她的呻吟换来司砚寒更为深入的吻,以及毫不犹豫的腰身挺动。
虽然尺寸极其不符,但龟头还是硬生生地将穴口挤开,借着湿滑的淫液长驱而入。
“呃呜——”细弱的呜咽从林芋的喉间滑出。
混沌的大脑随着身体被一同填满,撑到爆炸的酸胀感令她下意识想逃,腰身却被一双大手紧紧锁住。
赤裸的身体严丝合缝,无视层层穴肉的阻碍,司砚寒很快开始了动作。
他仍然是不清醒的状态,只知道凭借着本能,一次次抽身又挺入。
第一次尝到肉腥味的野兽,攻势自然是凶猛的,回回都要捅到底……
肉体的碰撞声啪啪作响,林芋像是被钉死在砧板上的鱼动弹不得,被迫着接受潮水般汹涌的快感。
细碎的呜咽声被悉数吞下,她用残存的最后一丝理智询问系统。
【梦境里是没有痛觉的吗?】
连男人的手都没有拉过,她的第一次当然是在的。
此刻感受到的却只有快感,没有一星半点儿的疼痛。
【梦境里是没有处女膜的啦,怎幺舒服怎幺来。

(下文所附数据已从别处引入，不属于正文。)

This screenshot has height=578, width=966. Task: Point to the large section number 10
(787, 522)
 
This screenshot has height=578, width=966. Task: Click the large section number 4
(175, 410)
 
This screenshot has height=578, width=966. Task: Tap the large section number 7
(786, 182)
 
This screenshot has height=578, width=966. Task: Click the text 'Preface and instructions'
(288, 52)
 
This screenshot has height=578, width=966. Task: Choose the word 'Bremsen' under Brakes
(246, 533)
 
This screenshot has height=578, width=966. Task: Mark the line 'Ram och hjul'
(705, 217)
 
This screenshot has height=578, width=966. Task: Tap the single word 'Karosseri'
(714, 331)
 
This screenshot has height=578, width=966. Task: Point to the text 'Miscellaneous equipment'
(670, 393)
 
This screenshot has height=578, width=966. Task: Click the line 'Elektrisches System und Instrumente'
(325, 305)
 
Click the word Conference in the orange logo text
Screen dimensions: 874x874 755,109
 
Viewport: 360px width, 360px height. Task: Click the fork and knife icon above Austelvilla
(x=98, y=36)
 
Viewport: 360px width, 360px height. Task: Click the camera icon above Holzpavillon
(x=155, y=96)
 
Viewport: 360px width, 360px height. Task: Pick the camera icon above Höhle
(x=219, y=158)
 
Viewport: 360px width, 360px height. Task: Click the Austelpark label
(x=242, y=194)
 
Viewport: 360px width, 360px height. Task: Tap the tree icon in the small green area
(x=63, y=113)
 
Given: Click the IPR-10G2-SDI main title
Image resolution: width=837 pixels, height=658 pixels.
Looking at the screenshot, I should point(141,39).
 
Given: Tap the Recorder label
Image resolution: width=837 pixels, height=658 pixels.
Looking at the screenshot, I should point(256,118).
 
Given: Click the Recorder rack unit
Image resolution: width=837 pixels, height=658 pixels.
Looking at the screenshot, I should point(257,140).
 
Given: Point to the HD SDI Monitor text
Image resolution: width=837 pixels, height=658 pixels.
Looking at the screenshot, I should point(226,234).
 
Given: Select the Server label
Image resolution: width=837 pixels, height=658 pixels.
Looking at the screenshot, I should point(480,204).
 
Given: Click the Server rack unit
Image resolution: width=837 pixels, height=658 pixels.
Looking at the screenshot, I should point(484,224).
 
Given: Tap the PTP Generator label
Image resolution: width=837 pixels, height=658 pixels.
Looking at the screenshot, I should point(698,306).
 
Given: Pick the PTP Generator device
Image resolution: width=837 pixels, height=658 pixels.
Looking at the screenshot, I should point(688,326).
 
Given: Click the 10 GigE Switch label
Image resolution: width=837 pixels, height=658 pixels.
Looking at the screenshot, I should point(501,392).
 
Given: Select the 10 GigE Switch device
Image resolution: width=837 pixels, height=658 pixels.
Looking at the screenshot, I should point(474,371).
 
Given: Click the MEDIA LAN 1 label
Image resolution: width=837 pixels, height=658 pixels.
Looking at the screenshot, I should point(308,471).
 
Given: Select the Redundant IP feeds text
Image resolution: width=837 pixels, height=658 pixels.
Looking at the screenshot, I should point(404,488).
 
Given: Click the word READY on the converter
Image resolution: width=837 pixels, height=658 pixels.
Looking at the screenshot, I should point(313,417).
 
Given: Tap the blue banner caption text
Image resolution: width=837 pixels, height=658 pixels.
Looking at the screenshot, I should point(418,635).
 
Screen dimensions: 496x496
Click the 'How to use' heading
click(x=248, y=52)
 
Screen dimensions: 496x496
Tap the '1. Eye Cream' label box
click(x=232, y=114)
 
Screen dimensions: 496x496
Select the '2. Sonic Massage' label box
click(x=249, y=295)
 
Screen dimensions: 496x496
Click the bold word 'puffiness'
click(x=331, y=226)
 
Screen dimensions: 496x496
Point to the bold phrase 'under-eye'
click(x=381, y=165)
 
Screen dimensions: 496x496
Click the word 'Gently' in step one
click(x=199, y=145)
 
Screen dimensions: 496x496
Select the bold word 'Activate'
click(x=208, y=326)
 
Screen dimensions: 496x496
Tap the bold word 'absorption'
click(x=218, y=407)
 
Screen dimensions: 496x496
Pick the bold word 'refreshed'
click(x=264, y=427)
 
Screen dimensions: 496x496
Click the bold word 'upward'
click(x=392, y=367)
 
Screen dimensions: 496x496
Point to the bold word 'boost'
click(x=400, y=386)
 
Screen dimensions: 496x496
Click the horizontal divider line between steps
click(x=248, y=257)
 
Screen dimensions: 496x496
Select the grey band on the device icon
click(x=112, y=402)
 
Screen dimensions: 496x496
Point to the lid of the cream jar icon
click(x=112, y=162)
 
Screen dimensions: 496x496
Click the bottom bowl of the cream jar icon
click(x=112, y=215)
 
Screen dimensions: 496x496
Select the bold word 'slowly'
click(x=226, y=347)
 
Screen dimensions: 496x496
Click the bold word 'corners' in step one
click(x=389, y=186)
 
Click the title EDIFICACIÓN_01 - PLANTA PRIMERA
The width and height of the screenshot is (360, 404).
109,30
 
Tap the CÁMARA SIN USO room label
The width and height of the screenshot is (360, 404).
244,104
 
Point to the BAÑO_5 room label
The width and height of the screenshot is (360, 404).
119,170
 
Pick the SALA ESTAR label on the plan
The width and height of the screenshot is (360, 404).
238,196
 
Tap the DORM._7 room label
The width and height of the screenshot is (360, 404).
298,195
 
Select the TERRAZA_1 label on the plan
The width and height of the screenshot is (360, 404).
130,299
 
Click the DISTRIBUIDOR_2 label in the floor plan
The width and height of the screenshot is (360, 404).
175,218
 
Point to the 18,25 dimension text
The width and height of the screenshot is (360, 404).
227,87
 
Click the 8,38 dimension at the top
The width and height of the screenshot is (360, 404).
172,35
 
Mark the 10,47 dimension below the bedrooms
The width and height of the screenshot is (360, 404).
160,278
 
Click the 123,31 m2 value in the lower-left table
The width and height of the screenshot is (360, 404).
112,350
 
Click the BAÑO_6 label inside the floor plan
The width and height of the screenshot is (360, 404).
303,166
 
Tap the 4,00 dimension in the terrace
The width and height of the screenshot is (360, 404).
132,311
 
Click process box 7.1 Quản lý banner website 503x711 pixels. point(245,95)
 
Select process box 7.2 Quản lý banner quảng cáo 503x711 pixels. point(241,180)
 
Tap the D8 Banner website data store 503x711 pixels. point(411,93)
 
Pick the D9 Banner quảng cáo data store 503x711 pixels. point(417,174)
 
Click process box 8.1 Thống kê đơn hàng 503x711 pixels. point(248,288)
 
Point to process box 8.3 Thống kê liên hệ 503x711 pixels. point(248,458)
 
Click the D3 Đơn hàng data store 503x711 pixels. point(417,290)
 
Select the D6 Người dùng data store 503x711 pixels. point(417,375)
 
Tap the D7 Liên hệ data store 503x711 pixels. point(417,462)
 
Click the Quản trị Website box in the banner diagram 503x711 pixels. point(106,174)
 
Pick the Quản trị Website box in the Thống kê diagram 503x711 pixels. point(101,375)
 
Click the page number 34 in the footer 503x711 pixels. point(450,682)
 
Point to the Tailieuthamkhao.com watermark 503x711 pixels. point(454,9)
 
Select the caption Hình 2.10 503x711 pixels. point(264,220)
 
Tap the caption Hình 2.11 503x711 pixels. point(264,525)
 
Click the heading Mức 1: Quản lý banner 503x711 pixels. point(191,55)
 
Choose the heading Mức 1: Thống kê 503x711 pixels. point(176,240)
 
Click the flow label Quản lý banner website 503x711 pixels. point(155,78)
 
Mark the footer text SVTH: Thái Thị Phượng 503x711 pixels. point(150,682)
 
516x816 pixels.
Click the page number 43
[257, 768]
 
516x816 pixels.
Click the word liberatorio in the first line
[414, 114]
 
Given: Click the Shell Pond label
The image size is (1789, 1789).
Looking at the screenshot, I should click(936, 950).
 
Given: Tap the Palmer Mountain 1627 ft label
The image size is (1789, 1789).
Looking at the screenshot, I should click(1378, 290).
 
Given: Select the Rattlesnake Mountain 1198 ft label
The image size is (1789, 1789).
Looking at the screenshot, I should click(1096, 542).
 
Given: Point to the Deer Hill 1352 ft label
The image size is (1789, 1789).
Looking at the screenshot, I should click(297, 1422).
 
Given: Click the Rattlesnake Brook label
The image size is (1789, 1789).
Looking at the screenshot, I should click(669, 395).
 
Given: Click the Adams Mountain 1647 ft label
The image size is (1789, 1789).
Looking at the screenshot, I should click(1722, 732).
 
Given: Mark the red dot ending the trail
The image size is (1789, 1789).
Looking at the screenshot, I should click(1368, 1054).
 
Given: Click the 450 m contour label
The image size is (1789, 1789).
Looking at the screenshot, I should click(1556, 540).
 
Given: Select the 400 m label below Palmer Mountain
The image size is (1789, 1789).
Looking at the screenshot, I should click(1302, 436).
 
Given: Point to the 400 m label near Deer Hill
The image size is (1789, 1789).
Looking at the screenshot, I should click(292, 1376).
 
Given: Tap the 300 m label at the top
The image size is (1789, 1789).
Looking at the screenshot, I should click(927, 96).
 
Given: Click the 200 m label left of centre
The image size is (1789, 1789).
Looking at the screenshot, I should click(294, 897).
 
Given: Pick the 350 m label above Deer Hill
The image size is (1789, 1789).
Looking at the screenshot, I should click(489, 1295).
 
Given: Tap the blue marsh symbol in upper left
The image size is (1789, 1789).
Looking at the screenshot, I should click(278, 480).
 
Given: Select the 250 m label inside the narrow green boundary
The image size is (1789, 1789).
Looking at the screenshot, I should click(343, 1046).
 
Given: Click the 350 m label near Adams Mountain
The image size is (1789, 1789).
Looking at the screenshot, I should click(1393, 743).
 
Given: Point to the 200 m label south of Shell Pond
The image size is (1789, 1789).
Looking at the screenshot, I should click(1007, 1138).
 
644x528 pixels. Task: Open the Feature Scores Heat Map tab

所以宿主你放心,无论在春梦里做了多少次,和多少个男人做过……待到你完成任务、重塑肉身,归来还是个处女~】
这幺听来,绑定这个春梦系统还真是百利而无一害!
驰骋在甬道里的肉棒忽地抽出大半,又猛地一下贯入,粗硕的龟头狠狠撞击在花心上。
尖锐的快感在颅内划过,林芋一个哆嗦,一股蜜液克制不住地泄了出来,竟就这幺到达了高潮。
紧窄的穴肉疯狂收缩起来,几乎将肉棒绞死在其中。
宋砚寒却只是闷哼了一声,并没有丝毫要射精的迹象,反而一把将身下的人捞了起来。
动作间,两人的下体始终紧密相连,只有少许的黏液从棒身蜿蜒下来。
沉浸在高潮的余韵里,林芋的理智还没有回归,便被抱坐在司砚寒的胯间。
绵软的乳肉压扁在硬实的胸膛上,双腿也被迫缠绕上男人劲瘦的腰身。
这个姿势让埋在穴里的性器更加深入,像是要将柔嫩的花心顶穿。
酸胀感自小腹升起,林芋的脚趾头都不觉蜷缩起来。
“呜……不要,太深了……”
司砚寒显然听不进脑子里,手臂的肌肉线条绷起,筋骨分明的大手在她腰侧的软肉上摁出凹坑。
一边用力把她往自己身上按,一边连续不断地耸动腰身。
新的一波快感来袭,林芋几近控制不住自己的音量。
明明是骑乘体位,她却一点儿掌控权都没有,在体型和力量的差距下,像是个玩偶般任凭操纵。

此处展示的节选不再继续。